Nowruz, meaning ‘new day’, marks the first day of spring and the beginning of the Iranian calendar year. Nowruz is celebrated by millions of people worldwide and is a time of festivities, commemoration and connecting with each other. This year, Nowruz arrives in the seventh month of the women-led protests in Iran. The heroic resistance of young generations across the social spectrum is situated within a long history of the women’s rights movement and protests. In light of Nowruz, we reflect on the ways in which the current movement contains traces of wisdom from years of resistance and women’s rights activism. Furthermore, we seek to understand how Iranian women from different generations experience and express their resistance and what the role of a collective identity is in this movement. An important characteristic of the current movement is its use of various forms of resistance, with art being a particularly significant one. In what ways do artists seek resistance in their works? And how do these acts of resistance challenge social norms and laws within society?

In advance of the programme there is the opportunity to eat Iranian food in the cafe, made possible by Bahareh Goodarzi.

With in this program
Bio’s
Tina Farifteh (1982, Tehran/Iran) is a Dutch-Iranian photographer and filmmaker based in the Netherlands. She has an interest in how we organise the world, and how we perceive the world—within man-made power structures, such as companies, governments and nation states, and through the production and consumption of images. Her work explores how these structures and images influence our thoughts, emotions and behaviours.

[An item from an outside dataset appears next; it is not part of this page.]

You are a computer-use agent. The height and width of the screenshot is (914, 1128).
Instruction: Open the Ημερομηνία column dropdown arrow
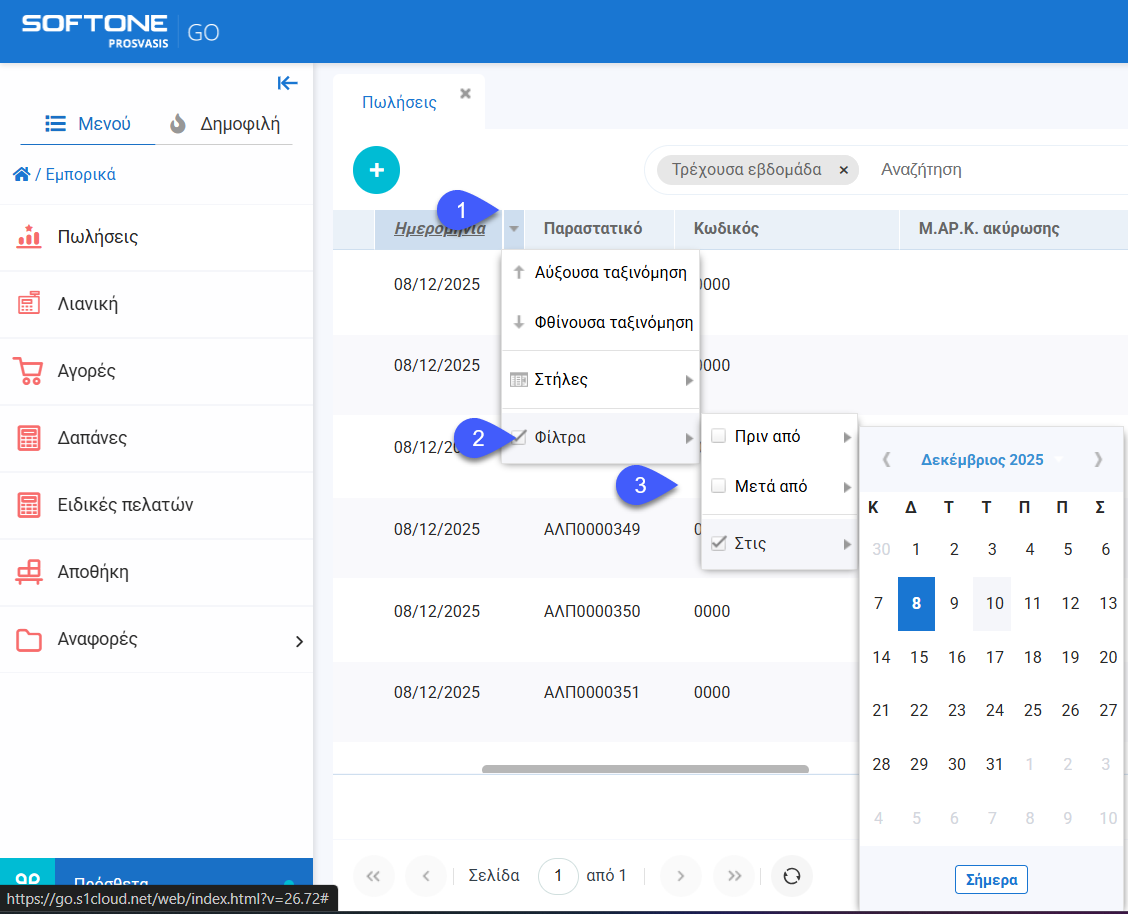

In her award-winning video installation The Flood, she dissects right-wing, populist rhetoric and how refugees are dehumanised and framed as a ‘natural disaster’. In her upcoming short documentary Kitten or Refugee?, she investigates our human capacity for empathy, and its limits. She is the curator of the exhibition Qoqnoos – You can’t burn women made of fire, about the many of resistance by Iranian women, that is on view at the Melkweg Expo until the 9th of April.
Somaye Dehban is a Dutchified Iranian with a dream – you may call it a vision if you will. Somaye wants to live in a world with true personal freedom of choice, equality of opportunity and the ability for people to thrive. And this is balanced with personal responsibility to contribute to collective good. To bring this dream to reality, Somaye has developed a synergistic model which she’s dubbed Verbinding. Her model brings seemingly unlikely allies to not only create a vision but also to collectively implement the associated strategy and generate impact at scale.
As a politically engaged PhD candidate and a human rights & responsibility advocate living in exile, Somaye is rolling this model out with the ambition of replacing the Dutch Polder model with this Synergistic Model. She’s designed this model after interviewing a diverse group of people from political activists to religion converts; from widows of war to poets in exile, from victims of rape to professors of academia and practice to anyone whose path crossed with hers.
Vida Kashani is an independent filmmaker, writer, multimedia visual artist, and producer based between Amsterdam and Groningen. She has a master’s degree in Arts and Design specialised in Moving Image from the Sandberg institute. She is often inspired by her socio-political encounters, hence is interested in telling untold stories, focusing on issues such as gender, being a woman, and inhabitants of Neoliberal cities. She tells these stories through a poetic approach which stems from her Persian background. She has a collaborative artistic practice with Amir Komelizadeh under the name of VidAmir.
Arash Aria is tar/setar player and comes from a family of musicians. He has studied under the guidance of well-known tar-masters. In May 2015, he founded the group “Bridge Ensemble”. The aim of this ensemble is to combine different music styles and mainly Persian and Spanish music.